Problem: Convert the listing, starting with the line that contains "Toggle pin on the Multiview Explorer panel" and continuing through the line that contains "I will coord(731,536).", into a Markdown table with a Row column giving the row number and a Line column holding each line. Skip any blank lines.

# START OF Material provided

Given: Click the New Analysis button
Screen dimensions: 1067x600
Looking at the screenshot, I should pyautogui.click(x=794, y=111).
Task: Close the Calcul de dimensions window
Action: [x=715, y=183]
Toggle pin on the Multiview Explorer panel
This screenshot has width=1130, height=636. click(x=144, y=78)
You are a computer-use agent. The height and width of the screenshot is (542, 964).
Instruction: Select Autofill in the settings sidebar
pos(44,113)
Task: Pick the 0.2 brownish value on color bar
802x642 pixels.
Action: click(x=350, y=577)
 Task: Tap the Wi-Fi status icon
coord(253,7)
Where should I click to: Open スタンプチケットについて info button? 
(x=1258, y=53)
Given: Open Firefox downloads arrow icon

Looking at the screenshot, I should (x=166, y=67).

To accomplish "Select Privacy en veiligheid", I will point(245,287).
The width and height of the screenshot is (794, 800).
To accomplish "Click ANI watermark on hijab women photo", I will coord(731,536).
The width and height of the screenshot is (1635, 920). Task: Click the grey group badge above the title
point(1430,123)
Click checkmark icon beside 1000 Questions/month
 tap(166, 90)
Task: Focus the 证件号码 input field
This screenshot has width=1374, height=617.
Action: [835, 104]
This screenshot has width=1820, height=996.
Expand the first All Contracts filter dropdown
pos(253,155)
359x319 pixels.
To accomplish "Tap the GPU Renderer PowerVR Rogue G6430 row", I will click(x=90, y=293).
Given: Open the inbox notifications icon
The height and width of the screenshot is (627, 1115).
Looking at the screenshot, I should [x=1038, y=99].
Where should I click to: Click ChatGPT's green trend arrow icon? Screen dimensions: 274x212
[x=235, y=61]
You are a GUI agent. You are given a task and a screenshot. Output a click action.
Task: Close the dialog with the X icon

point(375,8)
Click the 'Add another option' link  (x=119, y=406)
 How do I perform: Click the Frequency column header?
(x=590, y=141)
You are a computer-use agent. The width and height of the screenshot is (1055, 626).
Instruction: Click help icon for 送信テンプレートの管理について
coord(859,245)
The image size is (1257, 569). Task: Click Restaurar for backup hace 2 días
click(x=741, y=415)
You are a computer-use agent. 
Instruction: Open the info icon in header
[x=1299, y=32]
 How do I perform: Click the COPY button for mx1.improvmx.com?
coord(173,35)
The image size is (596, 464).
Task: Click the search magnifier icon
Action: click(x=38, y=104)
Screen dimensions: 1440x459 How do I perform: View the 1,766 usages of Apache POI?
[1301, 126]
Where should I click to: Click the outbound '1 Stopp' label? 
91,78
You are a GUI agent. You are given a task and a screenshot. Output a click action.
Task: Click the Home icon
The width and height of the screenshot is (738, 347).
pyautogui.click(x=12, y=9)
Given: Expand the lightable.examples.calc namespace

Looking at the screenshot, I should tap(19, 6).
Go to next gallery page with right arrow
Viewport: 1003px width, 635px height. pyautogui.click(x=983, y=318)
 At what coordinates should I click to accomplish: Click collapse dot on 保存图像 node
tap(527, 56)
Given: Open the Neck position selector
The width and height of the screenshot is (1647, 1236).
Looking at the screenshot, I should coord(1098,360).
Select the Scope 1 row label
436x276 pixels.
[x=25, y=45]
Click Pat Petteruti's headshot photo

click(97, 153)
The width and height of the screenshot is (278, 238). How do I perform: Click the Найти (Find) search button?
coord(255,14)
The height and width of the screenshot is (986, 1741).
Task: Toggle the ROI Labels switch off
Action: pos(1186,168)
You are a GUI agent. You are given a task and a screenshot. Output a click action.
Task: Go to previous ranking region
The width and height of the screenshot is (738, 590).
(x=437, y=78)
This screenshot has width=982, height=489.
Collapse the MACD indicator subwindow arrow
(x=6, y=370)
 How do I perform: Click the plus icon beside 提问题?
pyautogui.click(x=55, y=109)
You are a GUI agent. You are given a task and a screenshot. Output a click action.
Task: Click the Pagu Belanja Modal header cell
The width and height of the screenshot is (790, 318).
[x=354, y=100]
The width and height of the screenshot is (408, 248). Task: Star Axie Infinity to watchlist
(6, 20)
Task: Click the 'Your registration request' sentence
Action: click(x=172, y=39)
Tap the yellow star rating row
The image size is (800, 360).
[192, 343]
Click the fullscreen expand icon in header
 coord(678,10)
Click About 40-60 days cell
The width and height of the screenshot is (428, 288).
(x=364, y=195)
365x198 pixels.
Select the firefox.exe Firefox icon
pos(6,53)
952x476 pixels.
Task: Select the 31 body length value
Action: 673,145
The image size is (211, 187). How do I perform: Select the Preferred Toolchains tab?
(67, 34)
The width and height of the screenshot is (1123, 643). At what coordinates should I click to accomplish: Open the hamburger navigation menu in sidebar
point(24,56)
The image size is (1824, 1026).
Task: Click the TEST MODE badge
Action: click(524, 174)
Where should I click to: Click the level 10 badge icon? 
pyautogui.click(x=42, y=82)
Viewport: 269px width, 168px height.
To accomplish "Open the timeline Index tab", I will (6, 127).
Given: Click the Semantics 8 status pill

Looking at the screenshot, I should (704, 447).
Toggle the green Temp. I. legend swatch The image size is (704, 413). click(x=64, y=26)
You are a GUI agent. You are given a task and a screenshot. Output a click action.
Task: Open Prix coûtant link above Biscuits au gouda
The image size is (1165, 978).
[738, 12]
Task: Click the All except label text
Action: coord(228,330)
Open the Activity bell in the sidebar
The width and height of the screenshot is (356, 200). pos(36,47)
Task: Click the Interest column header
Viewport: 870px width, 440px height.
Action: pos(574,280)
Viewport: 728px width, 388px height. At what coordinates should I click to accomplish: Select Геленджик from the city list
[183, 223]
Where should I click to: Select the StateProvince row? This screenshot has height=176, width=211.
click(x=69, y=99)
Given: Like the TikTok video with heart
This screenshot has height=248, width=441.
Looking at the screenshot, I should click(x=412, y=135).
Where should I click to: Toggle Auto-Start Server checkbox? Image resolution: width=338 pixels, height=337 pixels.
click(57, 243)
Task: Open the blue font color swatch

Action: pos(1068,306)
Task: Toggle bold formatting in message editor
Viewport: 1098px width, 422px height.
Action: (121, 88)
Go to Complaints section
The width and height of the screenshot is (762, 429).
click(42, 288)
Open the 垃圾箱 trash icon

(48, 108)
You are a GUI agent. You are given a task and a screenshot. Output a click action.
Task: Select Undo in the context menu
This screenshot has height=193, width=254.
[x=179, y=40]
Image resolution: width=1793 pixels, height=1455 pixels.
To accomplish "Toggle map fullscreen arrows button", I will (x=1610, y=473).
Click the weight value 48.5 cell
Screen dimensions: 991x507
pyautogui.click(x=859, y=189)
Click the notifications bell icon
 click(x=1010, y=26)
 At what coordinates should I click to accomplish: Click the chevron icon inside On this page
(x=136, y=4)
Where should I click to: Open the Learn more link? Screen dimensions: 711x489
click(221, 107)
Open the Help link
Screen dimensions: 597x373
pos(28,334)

# END OF Material provided

Complete response:
| Row | Line |
|---|---|
| 1 | Toggle pin on the Multiview Explorer panel |
| 2 | This screenshot has width=1130, height=636. click(x=144, y=78) |
| 3 | You are a computer-use agent. The height and width of the screenshot is (542, 964). |
| 4 | Instruction: Select Autofill in the settings sidebar |
| 5 | pos(44,113) |
| 6 | Task: Pick the 0.2 brownish value on color bar |
| 7 | 802x642 pixels. |
| 8 | Action: click(x=350, y=577) |
| 9 |  Task: Tap the Wi-Fi status icon |
| 10 | coord(253,7) |
| 11 | Where should I click to: Open スタンプチケットについて info button?  |
| 12 | (x=1258, y=53) |
| 13 | Given: Open Firefox downloads arrow icon |
| 14 | Looking at the screenshot, I should (x=166, y=67). |
| 15 | To accomplish "Select Privacy en veiligheid", I will point(245,287). |
| 16 | The width and height of the screenshot is (794, 800). |
| 17 | To accomplish "Click ANI watermark on hijab women photo", I will coord(731,536). |